The simple answer is that something in the way you think or feel is holding you back.
Often it comes down to fear: fear of failure, fear of judgement, fear of the unknown, fear of change. And we all have limiting beliefs – eg I’m not a people person; I’m not clever; I’m not deserving; I’m not good enough; I’m not the kind of person who succeeds… Sub-consciously, we are justifying staying in our comfort zone, safely insulated from having to deal with the risk of failure.
In addition to this, we’ll have personality traits that will make us resistant to certain activities. For example, an introvert is unlikely to relish the prospect of networking, while an extrovert is unlikely to enjoy time alone working on ideas.
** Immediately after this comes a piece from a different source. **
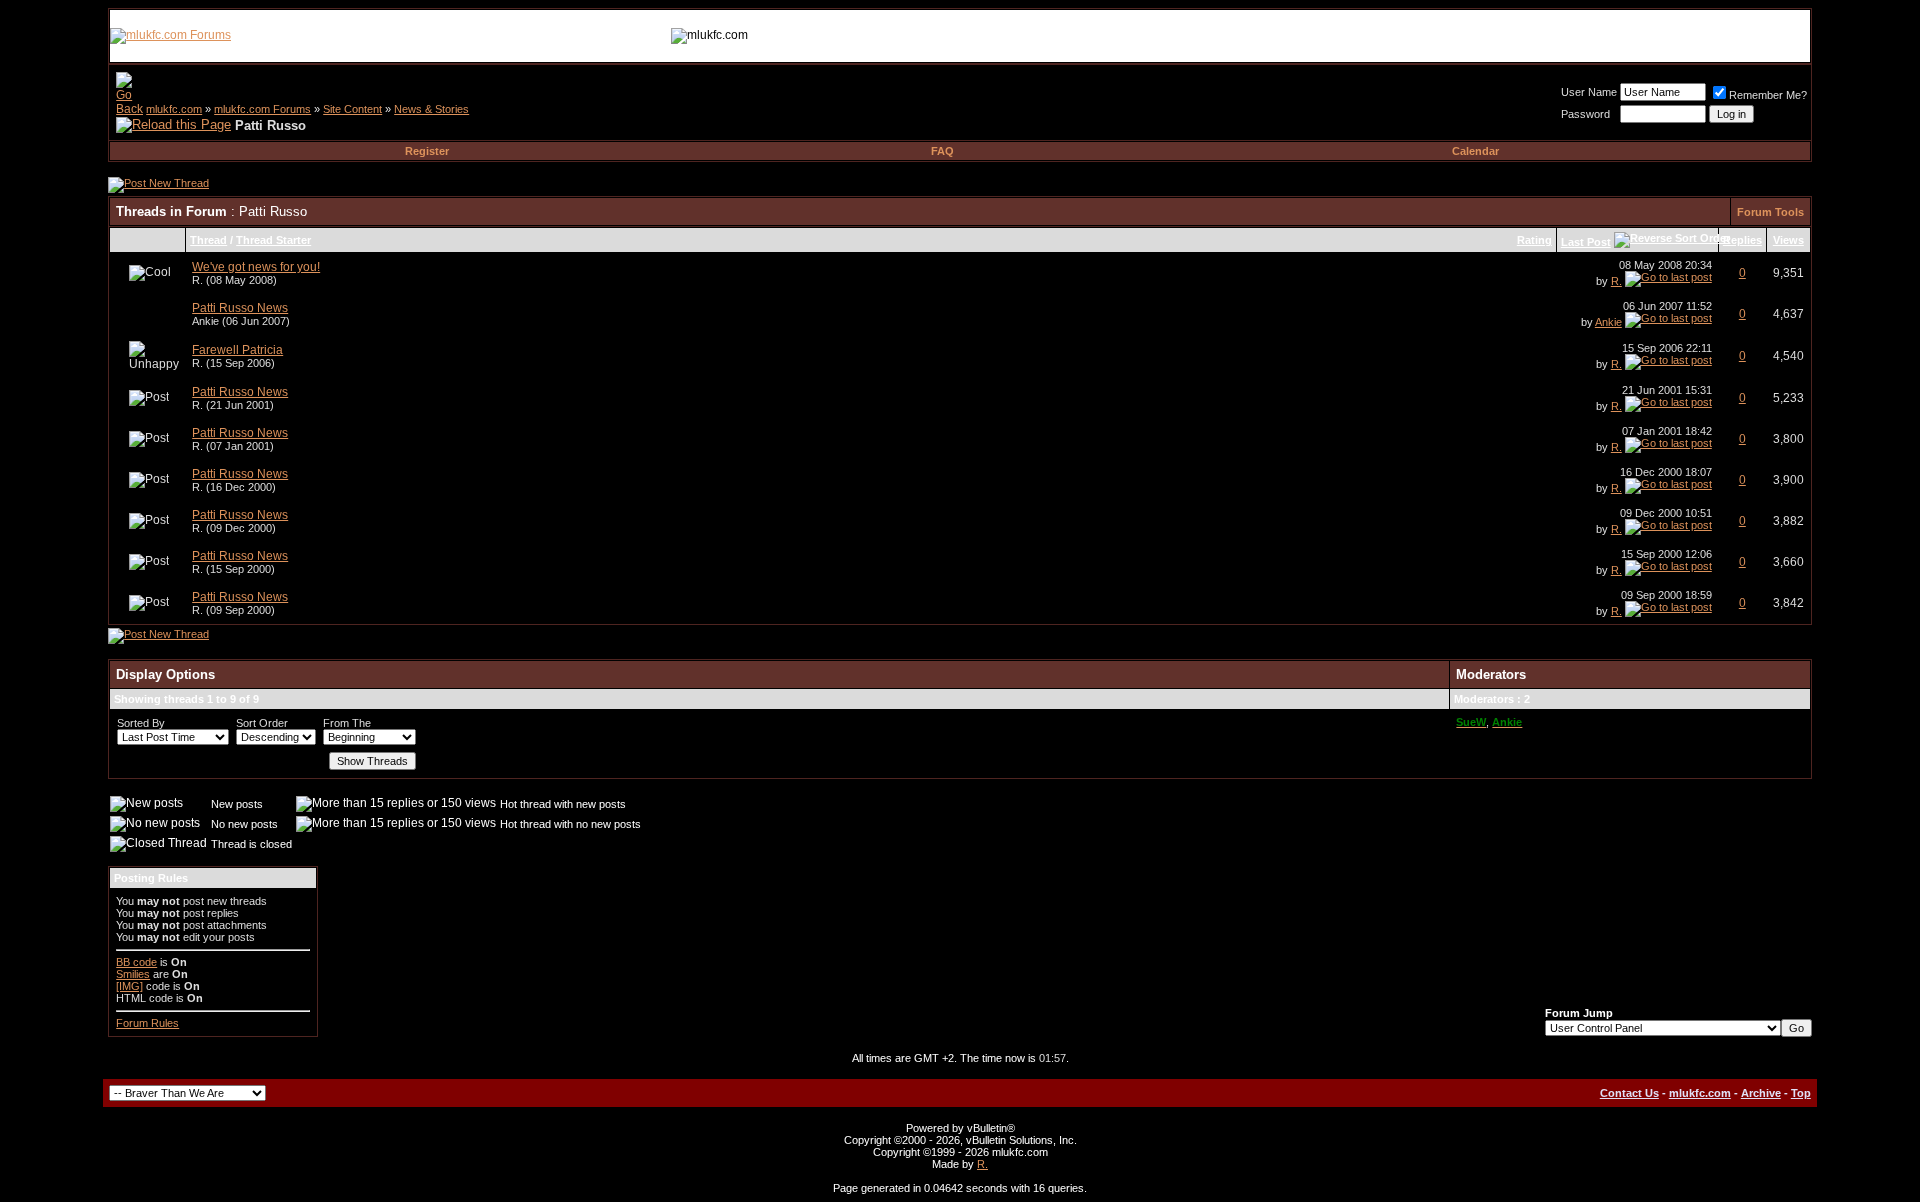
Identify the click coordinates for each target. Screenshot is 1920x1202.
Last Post (1586, 242)
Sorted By (141, 723)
We mustn’t beat ourselves up over this: we’re all doing the best we can with the resources available to us. What we need to do is find the tools that allow us to become more resourceful, so that we can deal with the thoughts and feelings that hold us back.
It’s easy to assume that the way we think and feel is not something we can control – that it’s just “who we are”. But you only need check the self-help/personal growth section of any book shop to realise that there are a myriad of tools for changing how we think and feel about ourselves, and how we engage with the world. Neuroscience has shown that we continue to develop new neural pathways throughout our lives; we can even use our bodies to influence our minds (see Amy Cuddy’s Ted Talk “Your body language may shape who you are”), and Susan Cain’s book “Quiet: the power of introverts in a world that can’t stop talking” shows how it’s possible for introverts and extroverts to adapt environment and behaviour to better suit them. And it’s certainly not a modern phenomenon – for centuries, religions and philosophers have encouraged us to rethink the way we understand ourselves and our lives.
The trick is to find something that’s right for you. Some people will come at it from a “feel the fear and do it anyway” angle, while others will work on deconstructing their fear or limiting belief first. For instance, lots of people struggle with a tendency to overthink things and end up catastrophising: some will use physical exercise to clear their minds and leave them feeling more positive; some will meditate to find calmness and resilience; some will feel better if they actually list out all that could go wrong and how they’ll manage those scenarios; some will just take the mother of all deep breaths and get on with it, because they believe that anticipating doing it is worse than doing it.
Coaching will support you in exploring your fears, your limiting beliefs, and the situations that make you uncomfortable, and in finding ways to increase your resourcefulness, so that you can move forward with a tool kit to help you build yourself up whenever you need to.